The humble vegetable side dishes often get overlooked among all the showier Thanksgiving staples, such as gravy-soaked mashed potatoes and sausage-studded stuffing. But the real star of the holiday meal should be the nonstarchy vegetables, particularly cruciferous vegetables.
These often unpopular vegetables not only can be served up in enticing ways, but they can have the added punch of helping to fight cancer.
The cruciferous are veggies that belong to the cabbage family: broccoli, cauliflower, cabbage, Brussels sprouts and bok choy. Some greens fall into this category, such as kale, collard greens, arugula and watercress. Even some root vegetables are classified as cruciferous: turnips, rutabagas and parsnips.
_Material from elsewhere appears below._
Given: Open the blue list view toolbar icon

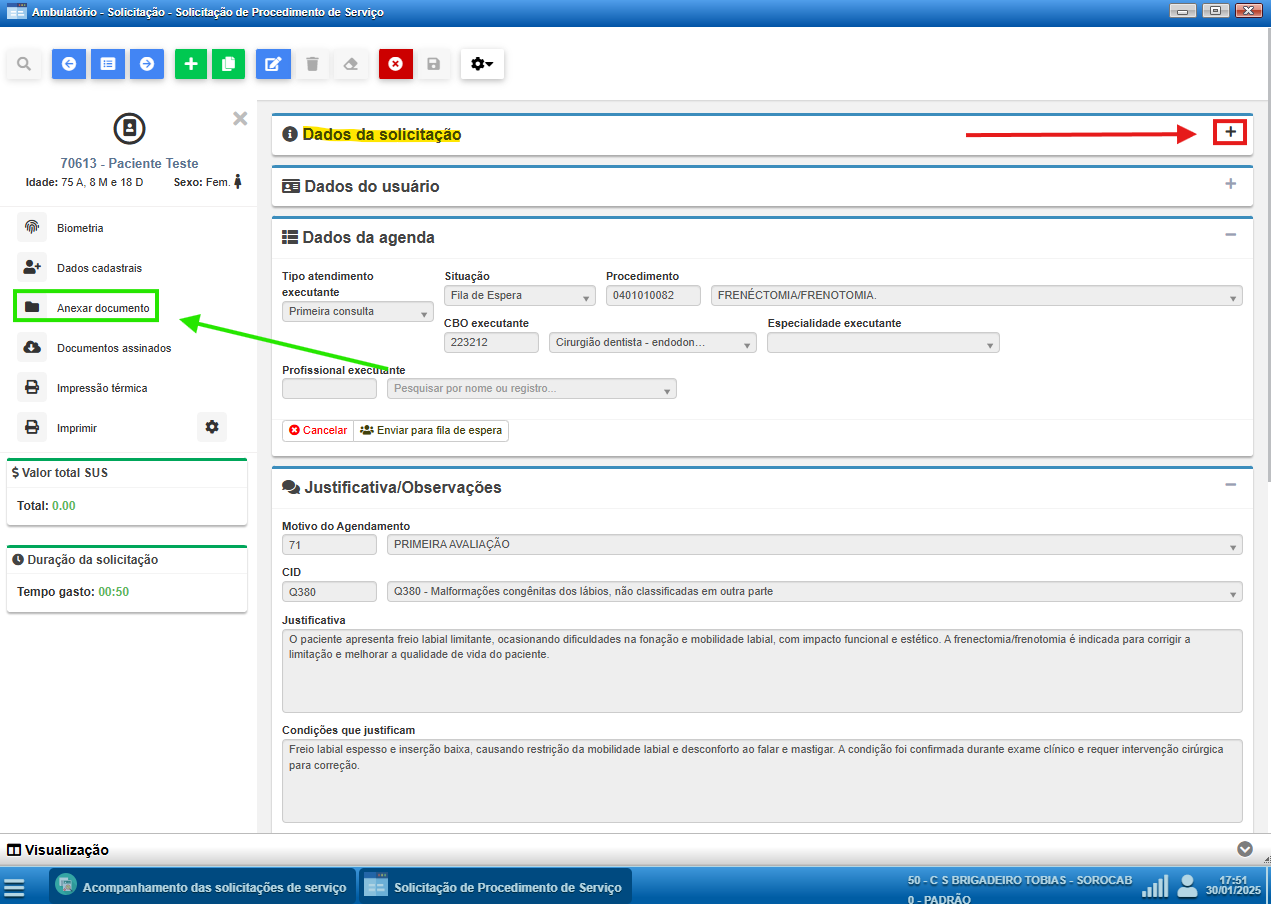Looking at the screenshot, I should (108, 64).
These vegetables get their "crucifer" name because they all have flowers with four petals that form the shape of a cross.
So why should you make room for cruciferous vegetables on your already overstuffed Thanksgiving table? These vegetables are truly like no other.
Cruciferous vegetables are unique because they contain several natural substances called glucosinolates that may help lower your risk of getting cancer. These disease-fighting phytonutrients are the same sulfur-containing compounds that give cruciferous vegetables their pungent aromas -- and, you might say, bitter taste.
Glucosinolates break down in the body to form indoles, isothiocyanates and other compounds that appear to fight off cancer in several ways.
For starters, they regulate a complex system of enzymes in our bodies that defend against cancer. These cruciferous compounds seem to slow down certain enzymes that activate carcinogenic substances and speed up other enzymes that help detoxify and eliminate carcinogens before they can do damage.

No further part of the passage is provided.